What of their lives ? No record lives to tell.

It is but writ they heard the marriage-bell.

Were their days happy ? Vain it were to ask ; They lived their lives, be sure, and did their task.

At times, be sure, they wept, at times they laughed, Toiled in the field, took rest and cider quaffed, Drove beasts to market, milked and baked and brewed, Knew nought of statesmen's strife or doctors' feud, Went every week to church and came away, And rested thankfully the seventh day.

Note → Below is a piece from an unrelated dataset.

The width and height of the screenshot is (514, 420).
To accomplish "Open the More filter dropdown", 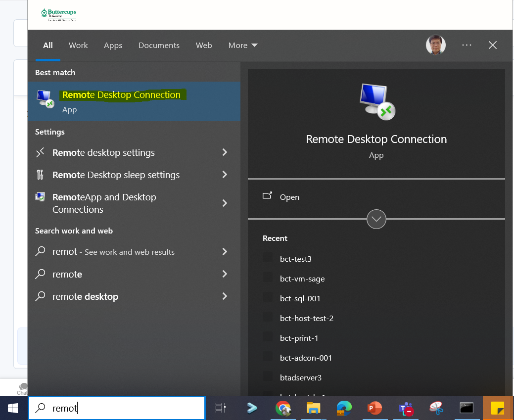I will click(243, 45).
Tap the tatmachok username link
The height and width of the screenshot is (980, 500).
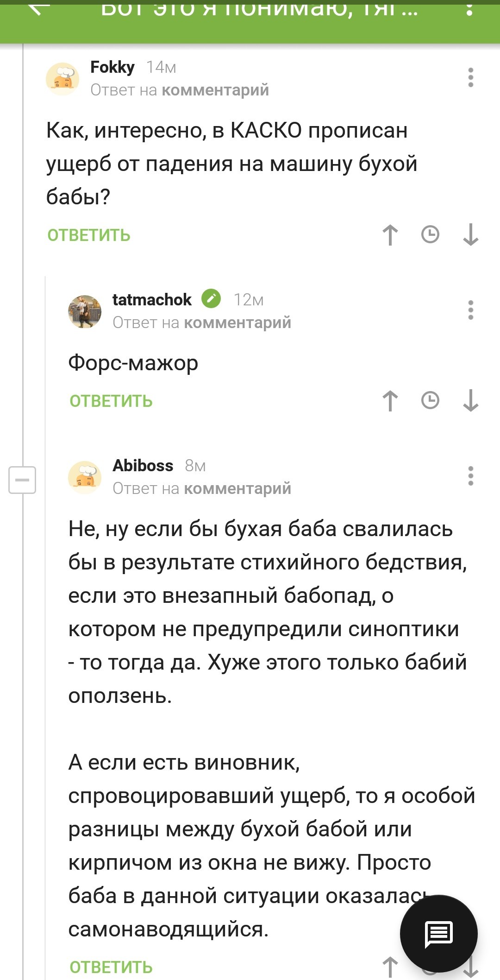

No foreign trumpet ever broke their peace, Though civil sword left not unstained their less: When strangely moved, smith, hedger, miner, all Ran to subserve the unworthy Monmouth's call, And rudely armed stood up with scythe and bill To give the Royal soldiery their fill, But failed; yet after James' and Jeffreys' crime, Still unforgotten, lived as in old time, Wooing and wedding, honest Jane and John,

Mary and William, as the years ran on—

Prance, Pattram, Rodbeard, Scurrier, Naybrick, Lyde : Names that still haunt the quiet countryside.

And we whose fathers came of that same race A grandsire's grandsire in these books may trace, Names with the year "spelt by the unlettered muse"; To tell us more the registers refuse.

Nor ask for more; but as you read the roll, Say from your heart :—God rest each simple soul!

C. W. BRODRIBB.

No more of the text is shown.